The 2012 U.S. Biochar Conference will be held at SSU from July 29 to Aug. 1, bringing together growers, entrepreneurs, investors, scientists, policy makers, policy analysts, engineers, producers, users, and students focused on the topic of biochar technology.
The Sonoma Biochar Initiative (SBI) expects the conference to attract as many as 400 participants worldwide. To date over 120 professional abstracts have been received from professionals working in all aspects of biochar production and use. Biochar has the potential to help limit climate change while increasing soil fertility, raising agricultural productivity, and reducing pressure on forests, say SBI organizers.
Richard Heinberg, Senior Fellow-in-Residence of the non-profit Post Carbon Institute, has been selected as the keynote speaker.
Heinberg is widely regarded as one of the world's foremost peak oil educators. The author of ten books, including "The End of Growth: Adapting to our New Economic Reality" (June 2011), "Blackout: Coal, Climate, and the Last Energy Crisis" (2009), and "Peak Everything: Waking Up to the Century of Declines" (2007), he has also written many essays and articles that have appeared in journals such as Nature, The Ecologist, and The American Prospect, and on web sites such as Alternet.org, EnergyBulletin.net, and ProjectCensored.com.
"It may be an overstatement to say that biochar can save the world," says Heinberg. "But it does address some of the biggest environmental and human problems we face--climate change, topsoil depletion, and food shortages. We'd be foolish not to give this new/ancient technology a decent chance."
Raymond Baltar, SBI Director says the conference will significantly boost awareness of biochar's benefits in the local agricultural community and on the West Coast.
When done responsibly and sustainably, production and use of biochar have been shown to boost crop yields, build long lasting soil fertility, and conserve water.
"The fact that it can also sequester carbon for hundreds or even thousands of years holds great promise as a viable, scalable mitigation strategy for addressing climate change," he says.

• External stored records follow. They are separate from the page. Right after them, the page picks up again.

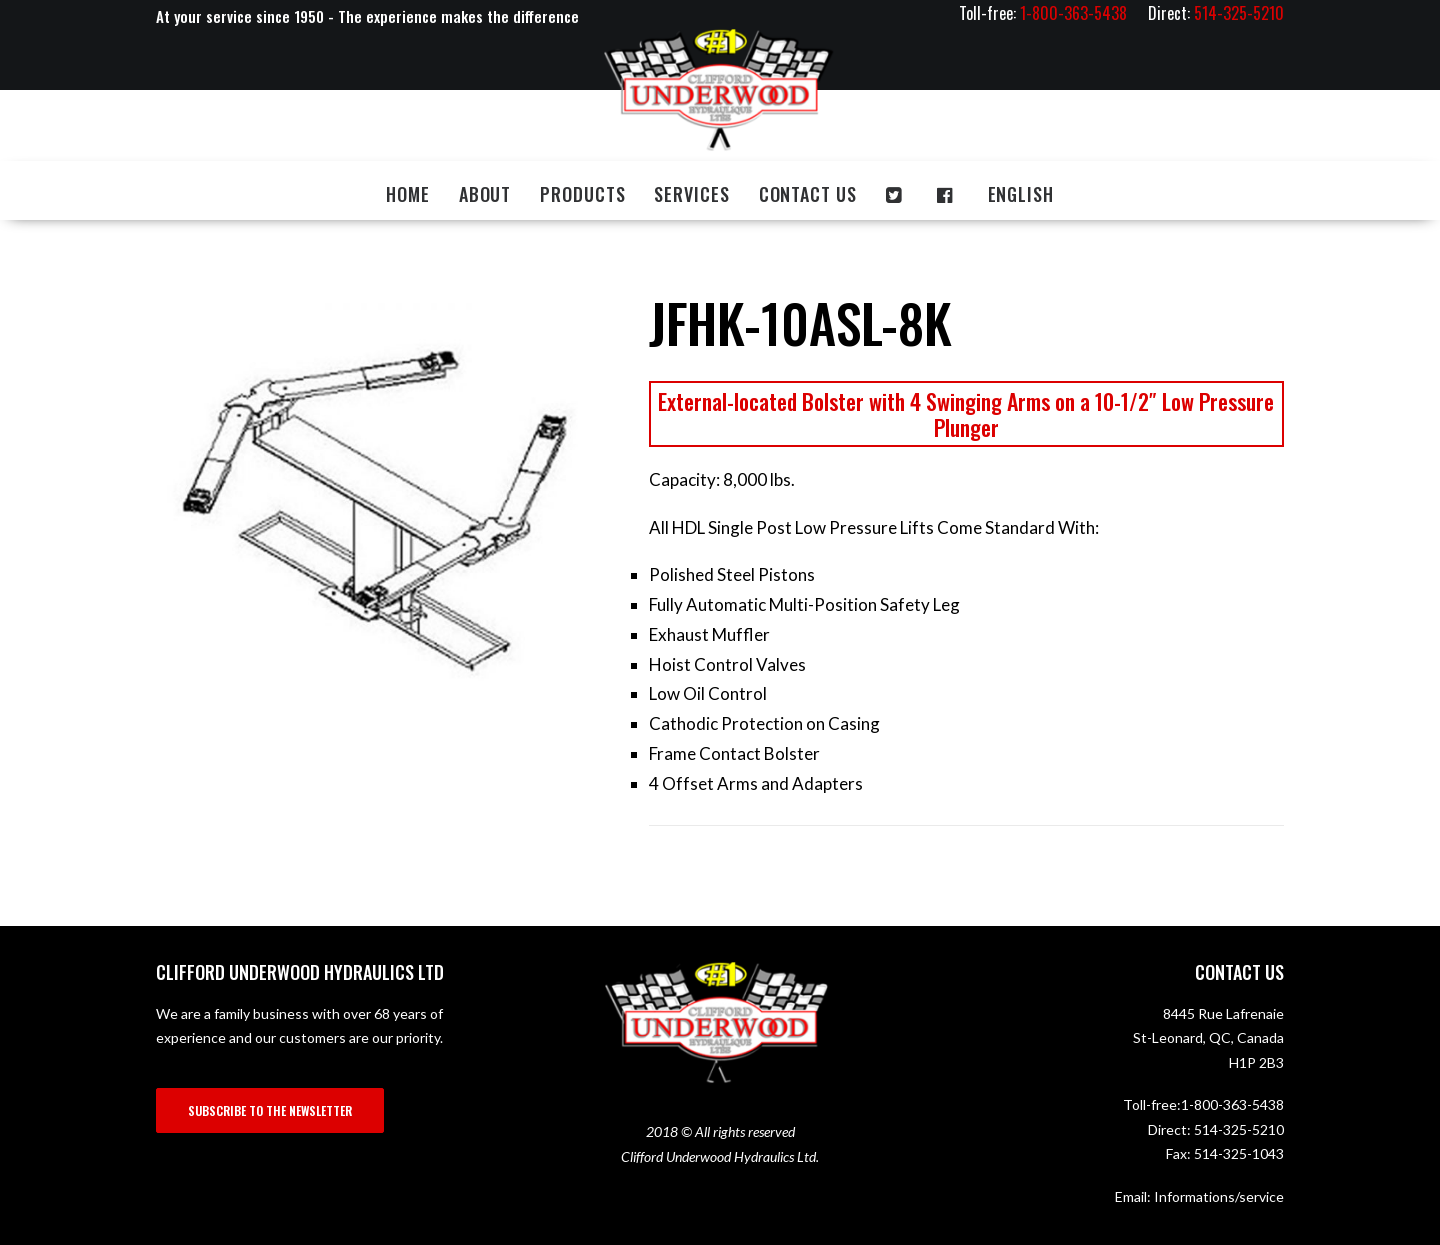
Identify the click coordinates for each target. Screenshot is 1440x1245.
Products (582, 194)
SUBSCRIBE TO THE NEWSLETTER (270, 1110)
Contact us (808, 194)
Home (408, 194)
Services (691, 194)
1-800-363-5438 (1232, 1104)
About (485, 194)
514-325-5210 (1239, 1129)
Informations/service (1219, 1196)
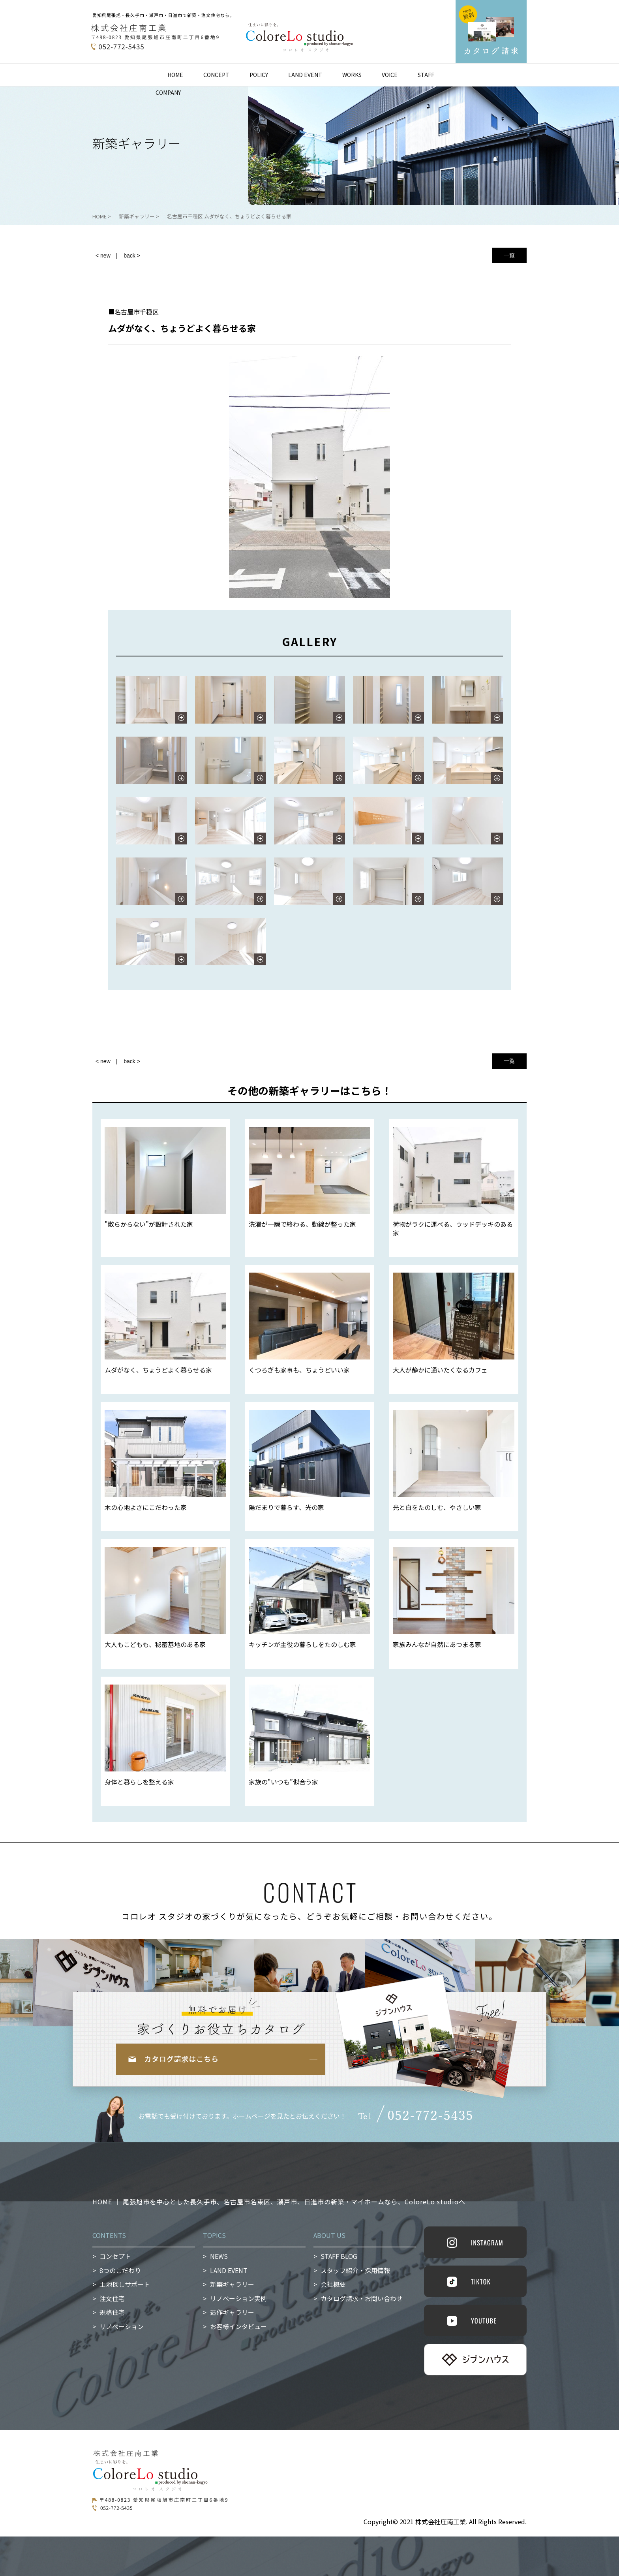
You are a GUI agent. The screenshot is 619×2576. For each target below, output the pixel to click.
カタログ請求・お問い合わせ (362, 2298)
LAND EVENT (305, 75)
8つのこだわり (120, 2270)
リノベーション (121, 2326)
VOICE (390, 75)
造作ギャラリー (232, 2312)
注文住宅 (112, 2298)
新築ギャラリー (232, 2284)
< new (103, 255)
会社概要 (333, 2284)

Gaining increasing attention since 2007, biochar is elemental carbon obtained through high-temperature thermochemical decomposition of organic material (biomass) in the absence of oxygen (a process termed "pyrolysis"). The primary market for biochar is as a soil amendment, with many recent scientific studies worldwide showing it can increase agricultural yields, reduce inputs, and conserve irrigation water.
The production process also yields valuable by-products such as syngas, which can be used to produce renewable energy, and heat that can be used for drying or to produce steam.
Biochar sequesters carbon and its use mitigates existing carbon dioxide load in the atmosphere. Every pound of biochar in the soil is the equivalent of sequestering three pounds of carbon dioxide.
SBI was chosen by the United States Biochar Initiative (USBI) to host the conference for its practical, enterprising focus on biochar opportunities, the abundance of agricultural partners in the region, and the county's national standing as a leader in addressing climate change. SBI is working in partnership with the Sonoma Ecology Center on the event.
"California's reputation for progressive environmental and energy policy and its extensive venture capital resources provide an excellent setting for showcasing this innovative technology," said conference director Oren Wool.
"The environmental professionals I speak with are excited about biochar's potential and possible influence in carbon markets. When I mention biochar to grape growers and farmers they are very receptive to building quality soil and conserving water."
The Sonoma Biochar Initiative is working with local farmers on the best way to get biochar into the ground in Sonoma County.